Smith v. Larrabee

58 Me. 361
CourtSupreme Judicial Court of Maine
DecidedJuly 1, 1870
StatusPublished

This text of 58 Me. 361 (Smith v. Larrabee) is published on Counsel Stack Legal Research, covering Supreme Judicial Court of Maine primary law. Counsel Stack provides free access to over 12 million legal documents including statutes, case law, regulations, and constitutions.

Bluebook
Smith v. Larrabee, 58 Me. 361 (Me. 1870).

Opinion

Kent, J.

The question in this case, on the merits, is whether the mortgage, assigned to the defendant, has been legally foreclosed. If' it has not been, the prayer for redemption should be granted. If it has been, the prayer must be denied.

The defendant claims that a foreclosure was perfected by advertisement, in the mode pointed out in R. S. of 1841 (then in force), c. 125, § 5. The complainants deny that it has been thus legally foreclosed, for various reasons, which are set forth and urged in argument.

It is objected, in the first place, that the defendant, or Bragg, his assignor, was not in a situation in which he could avail himself of this mode of foreclosure, because, it is alleged, ho was at the time of publication in possession of the premises, and therefore could not pursue this mode.

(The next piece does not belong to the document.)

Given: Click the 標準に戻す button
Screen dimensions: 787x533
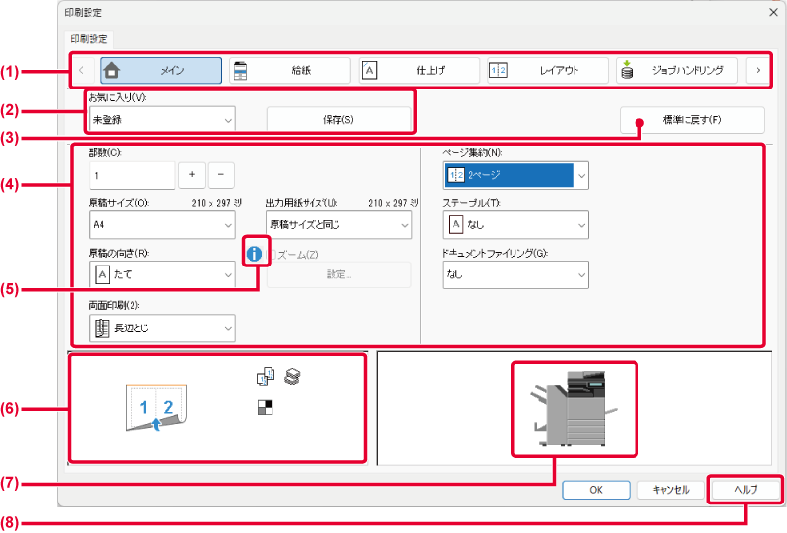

The premises named in the mortgage are timber and woodland, and it appears by the agreed statement of facts, that both Bragg, the mortgagee, and the defendant, his assignee, have at different times, before and since the publication, given permits to others to cut timber on the land, and have received payment therefor. Assuming that these facts sufficiently establish a possession, the question is whether such possession debars the foreclosure in this mode, and compels the party to resort to some other mode.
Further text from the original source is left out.